Fair enough but you had predicated this on a "I just don't understand you gamer folk..."

So I answered in respect to that.

1,470

(57 replies, posted in Off Topic)

downinfront wrote:

My argument has less to do with how recent a game is, and more to do with what it costs next to what I'd be willing to pay. Incidentally the new ones are too expensive. It's worth mentioning that I don't own DVDs and rarely see movies in the theaters.

I am of the opinion that what entertains you is a living thing, and when you experience something, matters.  All of the DiF crew had a great time seeing Inception when it came out in theaters.  We organized a huge group, had drinks before and stimulating conversation after.  Those moments are framed against when we saw it...opening week, before the rest of the world had informed us what they thought of it.  I would much rather have had that, then to catch the movie on netflix streaming.

Which isn't to say that its bad to see it at home well after release.  It's not at all, its just different.  I saw Vertigo with my father when I was 15.  Had I discovered it while in school, I might have had a deeper insight because of my studies, but there's no way I would trade the TIME that I saw that movie with any other.  We happened to pay 3 bucks for the rental, but I would pay anything, in retrospect.

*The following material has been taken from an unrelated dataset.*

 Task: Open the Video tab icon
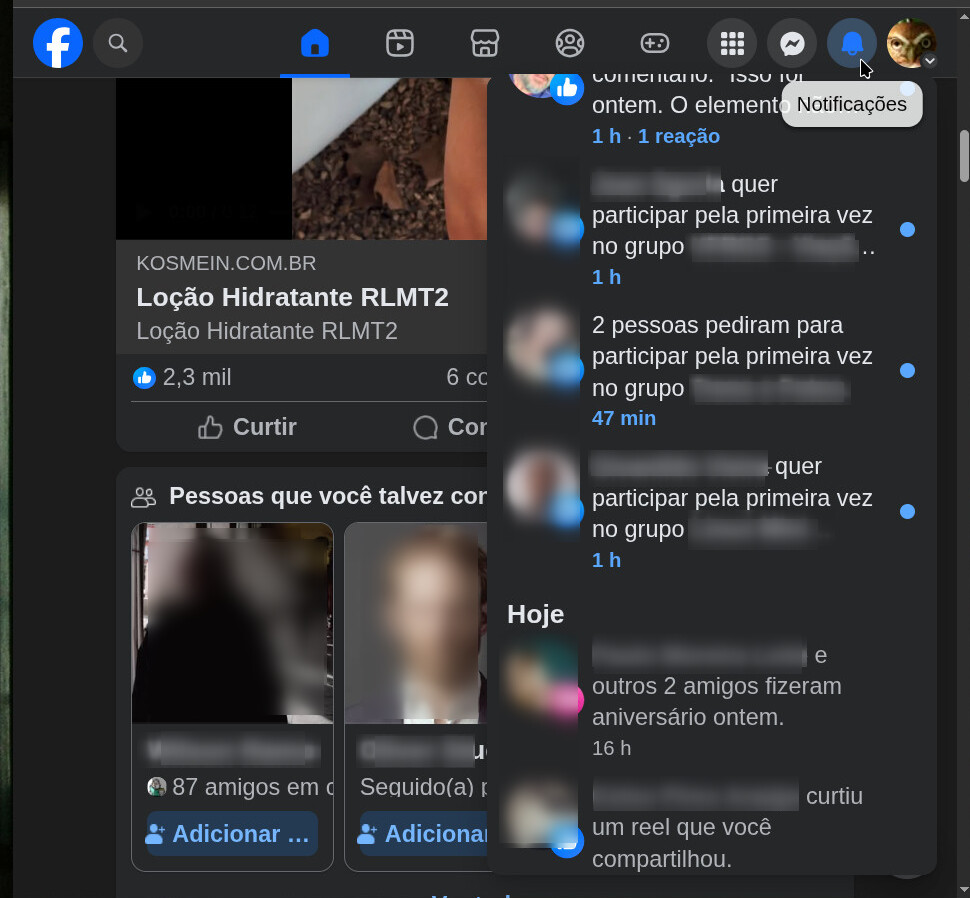click(x=400, y=44)

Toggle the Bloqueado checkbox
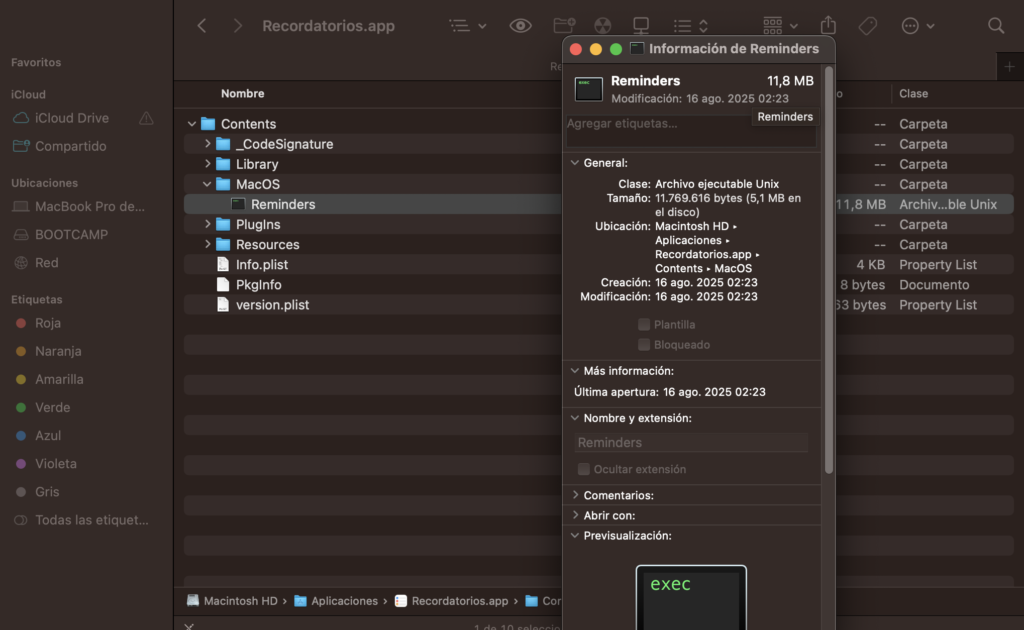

When it comes to video games, the night Editor crew on The Amazing Race season 12 had an after hours Halo 3 ritual every night after work.  I'd work with my good friends all night, and then go home so we could jump on XBox live and we'd all chat and play until the sun came up.  There was no way I could wait until it was cheaper.  Its not just about the social aspect either, because I'm GLAD I played the 50 bucks for Silent Hill 2 came out.  Playing that by myself with the lights out gave me more legitimate scares than any horror movie I've ever seen.  Could it have done that three years later when I could have paid ten bucks?  Maybe.  Maybe not.  I wouldn't trade it though.

1,471

(57 replies, posted in Off Topic)

I would never pay more than a hundred dollars for a piece of art to hang on my wall, but I am in no way surprised people pay literally millions to do so.  I recognize that I may not be able to see what they see, and Im not the guy to stare at a piece of art for hours in a museum like some do.  But I understand the compulsion to do so.

Any time you spend money on entertainment, its a gamble.  This is nothing new.  How many movies do you pay for that you regret paying for?  Tons.  The value of a piece of entertainment is relative to your experiences with it.  I spent 50 bucks on Final Fantasy 7 when it came out.  My experiences  with it are literally clocking 120 hours on it, with 3 other guys in my dorm as we were completists and would not rest until we found every unlockable before we beat the game.  Those times remain vivid as a great college memory.  That same year, I also spent 3 dollars renting "Star Wars: Masters of Teras Kasi" for PS1, and spent roughly 15 minutes on it before I said, "This sucks," and returned it.

Under Teague's logic, the 3 dollars spent on SW:MoTK is a more sensible cost than the 50 I spent on FF7.  I just don't believe you can quantify value that way.

1,472

(57 replies, posted in Off Topic)

My boy Phill Gonzalez is one of the artists on that game.  He designed most of the Terran buildings.

1,473

(301 replies, posted in Episodes)

If you need to do it Sunday, you Jake and Cloe would be an interesting combo.  I am availble Monday night if you wanted to do it then.

1,474

(28 replies, posted in Episodes)

Overnight (Boondock Saints)
Killing Priscilla (Eye of the Beholder)
Lost in La Mancha (Terry Gilliam's Don Quixote)
Hearts of Darkness (Apocalypse Now)

1,475

(28 replies, posted in Episodes)

maul2 wrote:

Seriously? The first thing your people think of when they hear Whedon is Alien Resurrection???!!?!

Dude you need to get new people, like seriously fast. I am a huuuuuuuuuuge Whedon fan and I didn't even know he did the first draft of this..... thing.

umm....  When did we say this was the first thing we thought of?  I'm a pretty big Whedon fan myself, but If I'm not up to your standards of Whedonosity, then I will happily tender my resignation.